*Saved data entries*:
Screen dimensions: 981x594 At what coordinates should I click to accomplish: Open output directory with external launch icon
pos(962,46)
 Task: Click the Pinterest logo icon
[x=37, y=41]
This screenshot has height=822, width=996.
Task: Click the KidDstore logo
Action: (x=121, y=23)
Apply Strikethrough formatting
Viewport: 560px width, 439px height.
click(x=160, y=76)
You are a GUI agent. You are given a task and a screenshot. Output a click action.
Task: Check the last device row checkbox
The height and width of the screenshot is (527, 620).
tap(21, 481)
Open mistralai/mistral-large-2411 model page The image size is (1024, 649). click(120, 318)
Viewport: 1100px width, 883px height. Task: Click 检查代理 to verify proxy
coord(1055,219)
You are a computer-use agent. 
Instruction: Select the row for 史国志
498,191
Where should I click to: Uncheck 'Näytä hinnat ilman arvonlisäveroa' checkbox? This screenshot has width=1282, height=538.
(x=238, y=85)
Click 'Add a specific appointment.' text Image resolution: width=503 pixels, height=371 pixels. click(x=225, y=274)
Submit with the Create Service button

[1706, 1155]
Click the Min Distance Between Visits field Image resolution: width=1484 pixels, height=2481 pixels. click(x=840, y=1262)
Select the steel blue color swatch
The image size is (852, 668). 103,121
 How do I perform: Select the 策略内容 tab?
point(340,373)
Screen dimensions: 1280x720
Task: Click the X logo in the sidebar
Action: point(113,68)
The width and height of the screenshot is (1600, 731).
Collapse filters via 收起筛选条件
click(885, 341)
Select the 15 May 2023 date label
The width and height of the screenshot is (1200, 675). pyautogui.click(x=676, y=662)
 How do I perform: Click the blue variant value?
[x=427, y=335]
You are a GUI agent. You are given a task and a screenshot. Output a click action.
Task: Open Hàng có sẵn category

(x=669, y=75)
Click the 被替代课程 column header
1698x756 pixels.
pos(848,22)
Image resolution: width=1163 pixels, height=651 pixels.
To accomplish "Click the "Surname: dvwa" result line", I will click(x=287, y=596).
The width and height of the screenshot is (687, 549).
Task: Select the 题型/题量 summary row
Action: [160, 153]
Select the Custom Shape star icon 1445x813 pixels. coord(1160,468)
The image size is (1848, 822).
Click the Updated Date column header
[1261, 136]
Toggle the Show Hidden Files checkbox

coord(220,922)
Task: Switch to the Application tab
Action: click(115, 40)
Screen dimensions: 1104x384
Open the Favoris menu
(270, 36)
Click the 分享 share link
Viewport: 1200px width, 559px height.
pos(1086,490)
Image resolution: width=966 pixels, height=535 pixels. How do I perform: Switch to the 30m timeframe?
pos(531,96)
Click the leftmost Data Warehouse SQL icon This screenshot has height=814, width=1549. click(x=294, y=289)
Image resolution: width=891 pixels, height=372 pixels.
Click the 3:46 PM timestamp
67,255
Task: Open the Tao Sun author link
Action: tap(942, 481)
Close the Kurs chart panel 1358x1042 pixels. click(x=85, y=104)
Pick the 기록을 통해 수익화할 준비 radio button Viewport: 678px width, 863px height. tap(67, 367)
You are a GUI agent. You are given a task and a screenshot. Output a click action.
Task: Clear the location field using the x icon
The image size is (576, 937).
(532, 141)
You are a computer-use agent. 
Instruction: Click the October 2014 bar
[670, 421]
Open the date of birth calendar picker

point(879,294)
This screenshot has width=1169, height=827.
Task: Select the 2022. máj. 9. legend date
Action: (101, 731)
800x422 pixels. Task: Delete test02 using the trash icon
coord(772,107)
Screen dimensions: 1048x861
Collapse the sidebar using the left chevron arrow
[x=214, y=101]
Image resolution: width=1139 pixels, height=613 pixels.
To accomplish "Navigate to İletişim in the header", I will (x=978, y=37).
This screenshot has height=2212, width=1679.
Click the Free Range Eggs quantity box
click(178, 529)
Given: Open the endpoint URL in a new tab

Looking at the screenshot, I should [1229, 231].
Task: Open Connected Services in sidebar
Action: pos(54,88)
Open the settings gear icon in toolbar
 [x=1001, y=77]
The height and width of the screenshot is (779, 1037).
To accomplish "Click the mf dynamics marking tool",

*What you should do*:
Restating the data word for word is the whole task.

*Output of the exercise*:
Screen dimensions: 981x594 At what coordinates should I click to accomplish: Open output directory with external launch icon
pos(962,46)
 Task: Click the Pinterest logo icon
[x=37, y=41]
This screenshot has height=822, width=996.
Task: Click the KidDstore logo
Action: (x=121, y=23)
Apply Strikethrough formatting
Viewport: 560px width, 439px height.
click(x=160, y=76)
You are a GUI agent. You are given a task and a screenshot. Output a click action.
Task: Check the last device row checkbox
The height and width of the screenshot is (527, 620).
tap(21, 481)
Open mistralai/mistral-large-2411 model page The image size is (1024, 649). click(120, 318)
Viewport: 1100px width, 883px height. Task: Click 检查代理 to verify proxy
coord(1055,219)
You are a computer-use agent. 
Instruction: Select the row for 史国志
498,191
Where should I click to: Uncheck 'Näytä hinnat ilman arvonlisäveroa' checkbox? This screenshot has width=1282, height=538.
(x=238, y=85)
Click 'Add a specific appointment.' text Image resolution: width=503 pixels, height=371 pixels. click(x=225, y=274)
Submit with the Create Service button

[1706, 1155]
Click the Min Distance Between Visits field Image resolution: width=1484 pixels, height=2481 pixels. click(x=840, y=1262)
Select the steel blue color swatch
The image size is (852, 668). 103,121
 How do I perform: Select the 策略内容 tab?
point(340,373)
Screen dimensions: 1280x720
Task: Click the X logo in the sidebar
Action: point(113,68)
The width and height of the screenshot is (1600, 731).
Collapse filters via 收起筛选条件
click(885, 341)
Select the 15 May 2023 date label
The width and height of the screenshot is (1200, 675). pyautogui.click(x=676, y=662)
 How do I perform: Click the blue variant value?
[x=427, y=335]
You are a GUI agent. You are given a task and a screenshot. Output a click action.
Task: Open Hàng có sẵn category

(x=669, y=75)
Click the 被替代课程 column header
1698x756 pixels.
pos(848,22)
Image resolution: width=1163 pixels, height=651 pixels.
To accomplish "Click the "Surname: dvwa" result line", I will click(x=287, y=596).
The width and height of the screenshot is (687, 549).
Task: Select the 题型/题量 summary row
Action: [160, 153]
Select the Custom Shape star icon 1445x813 pixels. coord(1160,468)
The image size is (1848, 822).
Click the Updated Date column header
[1261, 136]
Toggle the Show Hidden Files checkbox

coord(220,922)
Task: Switch to the Application tab
Action: click(115, 40)
Screen dimensions: 1104x384
Open the Favoris menu
(270, 36)
Click the 分享 share link
Viewport: 1200px width, 559px height.
pos(1086,490)
Image resolution: width=966 pixels, height=535 pixels. How do I perform: Switch to the 30m timeframe?
pos(531,96)
Click the leftmost Data Warehouse SQL icon This screenshot has height=814, width=1549. click(x=294, y=289)
Image resolution: width=891 pixels, height=372 pixels.
Click the 3:46 PM timestamp
67,255
Task: Open the Tao Sun author link
Action: tap(942, 481)
Close the Kurs chart panel 1358x1042 pixels. click(x=85, y=104)
Pick the 기록을 통해 수익화할 준비 radio button Viewport: 678px width, 863px height. tap(67, 367)
You are a GUI agent. You are given a task and a screenshot. Output a click action.
Task: Clear the location field using the x icon
The image size is (576, 937).
(532, 141)
You are a computer-use agent. 
Instruction: Click the October 2014 bar
[670, 421]
Open the date of birth calendar picker

point(879,294)
This screenshot has width=1169, height=827.
Task: Select the 2022. máj. 9. legend date
Action: (101, 731)
800x422 pixels. Task: Delete test02 using the trash icon
coord(772,107)
Screen dimensions: 1048x861
Collapse the sidebar using the left chevron arrow
[x=214, y=101]
Image resolution: width=1139 pixels, height=613 pixels.
To accomplish "Navigate to İletişim in the header", I will (x=978, y=37).
This screenshot has height=2212, width=1679.
Click the Free Range Eggs quantity box
click(178, 529)
Given: Open the endpoint URL in a new tab

Looking at the screenshot, I should [1229, 231].
Task: Open Connected Services in sidebar
Action: pos(54,88)
Open the settings gear icon in toolbar
 [x=1001, y=77]
The height and width of the screenshot is (779, 1037).
To accomplish "Click the mf dynamics marking tool",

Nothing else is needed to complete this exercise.